Es un disco muy Joan Miquel Oliver y a la vez no.
— Hago lo que me apetece. No me encierro en mí mismo. John Cage es el inventor de todo esto. Y ni siquiera él escuchaba su música, solamente la escribía para que luego alguien la hiciera sonar. Eso me lleva a preguntarme quién la escucha. Escribir, interpretar y escuchar son cosas completamente distintas. Podría haber escrito esta música y que sonara desastrosamente y no pasaría nada.
¿Quiere decir que no sería peor?
— Exacto. Suena bien porque soy una persona amable, me gusta llevarme bien con la gente y he tomado una serie de medidas de seguridad. La aleatoriedad es compatible con la consonancia.
Los títulos de las canciones no son aleatorios. Hay referencias al espacio, a los robots e incluso a la calle de Santa Clara, donde tiene su estudio.

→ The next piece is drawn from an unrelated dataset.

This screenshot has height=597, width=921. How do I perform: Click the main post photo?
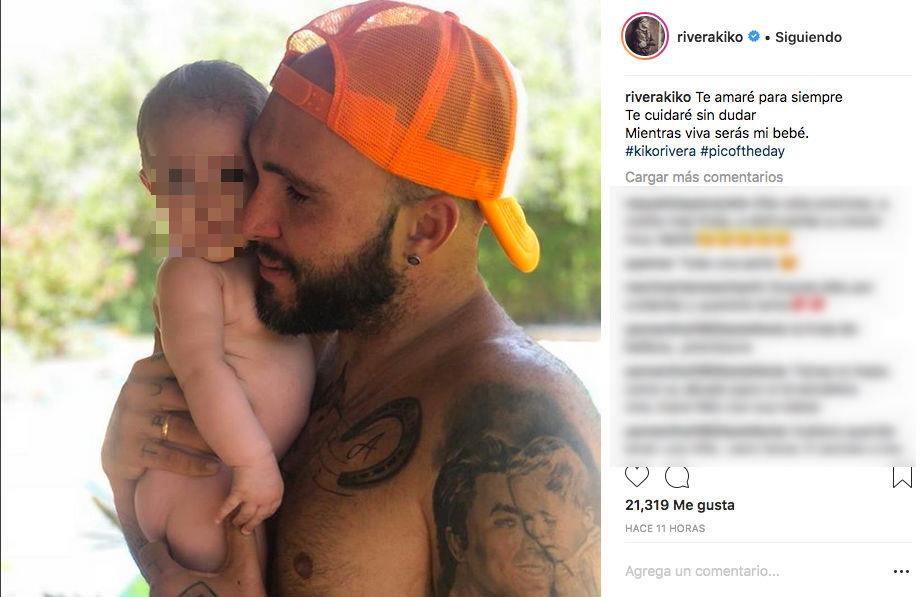pyautogui.click(x=301, y=298)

— Los títulos los pongo después. Robot sparks, por ejemplo, suena realmente a un taller, como si salieran las chispas. Iniciam el descens a Júpiter es una armonía de cinco voces con notas de distinta duración, creándose así infinidad de acordes. Y eso que yo he hecho canciones con dos acordes, como Surfistes en càmera lenta.

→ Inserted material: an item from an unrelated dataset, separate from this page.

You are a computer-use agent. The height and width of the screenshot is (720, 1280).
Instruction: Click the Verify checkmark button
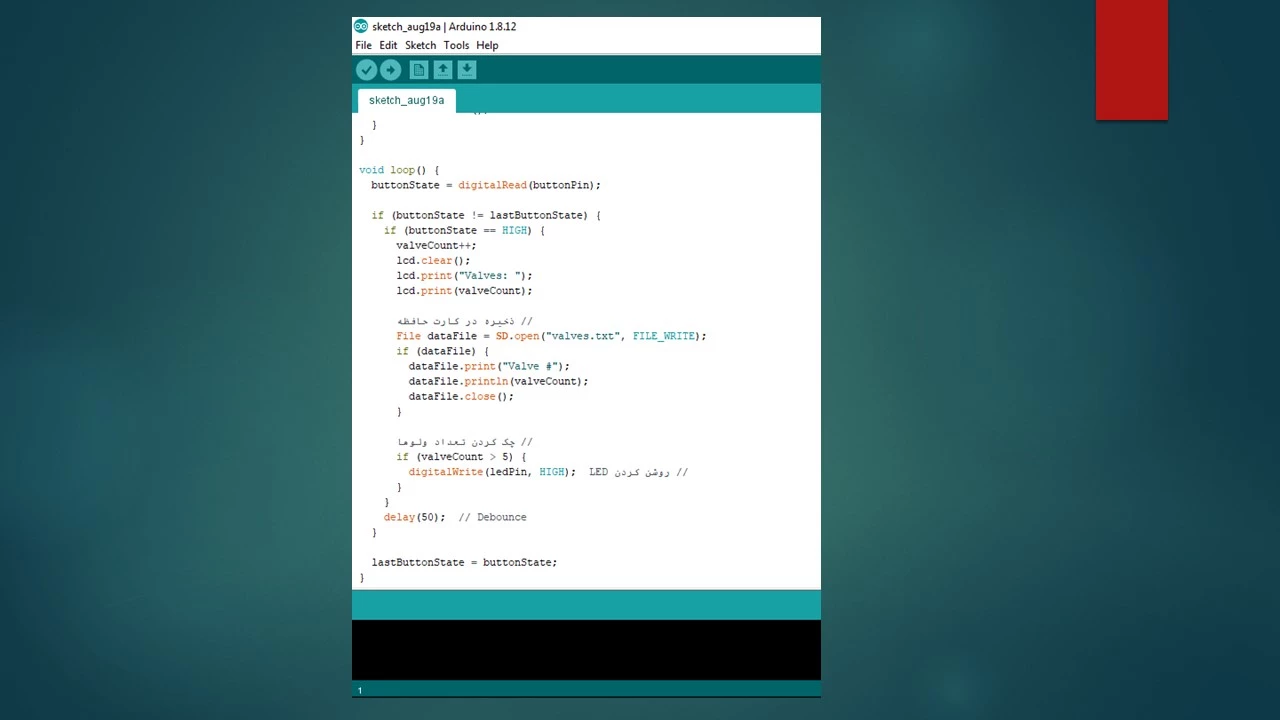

¿Por qué solo lo edita en digital?
— Tengo muchos discos. El otro día los conté, 22, teniendo en cuenta los de Antònia Font. Creo que es exagerado que todos tengan formato físico, no es ecológico, es mucho gasto y al final la música es lo que suena. Si lo pienso, es farragoso todo el proceso de fabricación, el plástico, la contaminación... Lo más limpio es Spotify.
¿Pero no resulta poco rentable para los músicos?
— La verdad es que sí, ganas poco, pero es que yo no lo he hecho para ganar dinero. Tampoco los demás discos, aunque he llegado a ganar dinero. ¿Para qué lanzar cincuenta vinilos que luego, probablemente, no se llegarán a vender bien y acabarán cogiendo polvo en un almacén?
¿Lo presentará en directo?
— Es un disco raro, pero puede que sí tenga sentido presentarlo dentro del contexto de la música contemporánea. En el anterior, Aventures de la nota La, no lo hice. Pero puede que en este caso sí tenga sentido. De momento solo lo he pensado, pero no he hablado con nadie.